In my book I discuss mini-posters, where students create a "poster" on a standard 8.5" x 11" piece of unlined paper. Recently I used this idea in two new ways:
4 Questions, 4 Mini-Posters
After a week of classwork on percents, proportions, reading charts and probability, I wanted to use an alternative assessment (I have been working under a no multiple-choice test policy since our most recent benchmark). We have a state test prep workbook that has multiple-choice questions on each objective we need to cover, but obviously I like to use this sparingly. It is not always as aligned as I might like it to be and often the scope and level of the problems is just plain overkill.
That being said, it's still useful in bits. So I asked students to make a mini-poster for each of the four topics we covered, drawing questions from the pages in the test prep workbook. So they would have four questions, four correct answers, and most importantly, the work involved in solving the four problems. While I did ask them to put some effort into making it look presentable (so we can hang them up), the 4 mini-posters were graded solely on showing the work (or writing an explanation) and the right answer.
To keep grading simple, each question was worth 15 points for the correct answer and 10 points for showing the work (although I could understand if you wanted to flip that ratio). I also then looked at the posters as a whole and took off a few points if they didn't really follow the directions (i.e. they put all 4 questions on one paper or put little to no effort into making it legible or poster-y).
Overall it gave me just as good of a picture as any traditional assessment I would have given, while allowing them the time to really analyze the problems and get help on difficult problems.
Parent Functions
Mini-posters are also useful for vocabulary that needs to be memorized, because it forces the student to visit and revisit the definition and to create visuals and examples that illustrate it. On our January benchmark, students had no idea what the linear parent function was, because we hadn't yet discussed it in class (I wanted to save it for later in the year since we would couple it with the quadratic parent function). This is one of those rare Algebra items that requires no work, just memorization like they do more frequently in history or biology.

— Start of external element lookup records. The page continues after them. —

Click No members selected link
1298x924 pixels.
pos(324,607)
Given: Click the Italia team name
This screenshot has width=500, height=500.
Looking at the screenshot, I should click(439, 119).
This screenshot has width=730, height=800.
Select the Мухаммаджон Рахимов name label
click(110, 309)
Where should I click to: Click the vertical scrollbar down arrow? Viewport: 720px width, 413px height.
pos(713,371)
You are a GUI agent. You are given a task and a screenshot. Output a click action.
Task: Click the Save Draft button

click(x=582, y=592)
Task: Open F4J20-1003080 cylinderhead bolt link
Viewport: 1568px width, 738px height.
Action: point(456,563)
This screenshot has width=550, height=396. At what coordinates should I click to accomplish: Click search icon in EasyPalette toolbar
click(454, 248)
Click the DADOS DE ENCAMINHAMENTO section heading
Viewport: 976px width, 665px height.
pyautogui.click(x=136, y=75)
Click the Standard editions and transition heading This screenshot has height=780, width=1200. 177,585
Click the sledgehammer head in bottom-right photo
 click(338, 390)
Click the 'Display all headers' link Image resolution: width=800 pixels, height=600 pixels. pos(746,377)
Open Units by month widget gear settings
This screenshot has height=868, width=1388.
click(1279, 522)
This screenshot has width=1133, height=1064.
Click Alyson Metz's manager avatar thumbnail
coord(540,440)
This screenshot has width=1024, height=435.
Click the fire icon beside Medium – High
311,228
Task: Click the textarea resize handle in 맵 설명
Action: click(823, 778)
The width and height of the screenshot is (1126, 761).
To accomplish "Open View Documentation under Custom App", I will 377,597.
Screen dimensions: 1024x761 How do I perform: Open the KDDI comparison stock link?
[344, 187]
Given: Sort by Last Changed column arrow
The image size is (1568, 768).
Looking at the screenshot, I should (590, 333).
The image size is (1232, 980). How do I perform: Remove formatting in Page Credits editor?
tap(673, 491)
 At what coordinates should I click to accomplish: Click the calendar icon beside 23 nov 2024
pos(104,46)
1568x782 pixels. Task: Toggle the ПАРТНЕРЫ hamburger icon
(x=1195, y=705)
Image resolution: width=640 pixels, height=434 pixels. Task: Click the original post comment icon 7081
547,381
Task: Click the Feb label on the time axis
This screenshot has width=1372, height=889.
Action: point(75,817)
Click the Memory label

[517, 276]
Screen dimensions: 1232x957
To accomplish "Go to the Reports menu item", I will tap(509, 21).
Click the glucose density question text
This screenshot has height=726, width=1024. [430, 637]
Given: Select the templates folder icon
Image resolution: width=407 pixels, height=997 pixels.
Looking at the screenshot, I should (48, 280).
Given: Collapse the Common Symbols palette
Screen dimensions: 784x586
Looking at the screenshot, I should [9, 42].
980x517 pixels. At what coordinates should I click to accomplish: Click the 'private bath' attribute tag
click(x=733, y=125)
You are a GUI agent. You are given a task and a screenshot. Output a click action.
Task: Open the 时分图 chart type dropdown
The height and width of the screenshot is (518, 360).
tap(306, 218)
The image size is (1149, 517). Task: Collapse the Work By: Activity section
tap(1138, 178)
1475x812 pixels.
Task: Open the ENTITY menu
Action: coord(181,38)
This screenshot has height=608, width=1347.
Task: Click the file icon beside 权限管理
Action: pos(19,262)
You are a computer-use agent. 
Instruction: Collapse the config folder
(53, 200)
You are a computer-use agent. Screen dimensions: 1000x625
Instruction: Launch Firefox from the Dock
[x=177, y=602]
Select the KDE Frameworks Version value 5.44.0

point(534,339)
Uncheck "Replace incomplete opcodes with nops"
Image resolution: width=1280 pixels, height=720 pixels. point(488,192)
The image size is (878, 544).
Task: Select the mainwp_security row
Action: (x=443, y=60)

So first we defined the two parent functions we focus on in our course: linear and quadratic. We wrote the equations (y=x and y=x2, respectively) and sketched the graphs. I explained that linear functions made a straight line graph and had no exponent higher than 1, and that quadratic equations made a U-shaped graph and had x2 as the highest exponent in its equation.
On the poster, I asked them to illustrate this, as well as an additional example from each family of functions--the babies. The parents are the most basic functions that we compare the others to, I explained, and all of the others are "babies". Besides the definition, students are asked to identify which family a given function belongs to, so this is crucial.
So their poster has two parents and two babies. I'm concerned that maybe I should have left the babies out so as not to distract them from the definition of a parent function, but I think this was simple enough that there was little confusion. I just hope my students don't go home and tell their parents, "today in Algebra, Mr. D told us to make babies."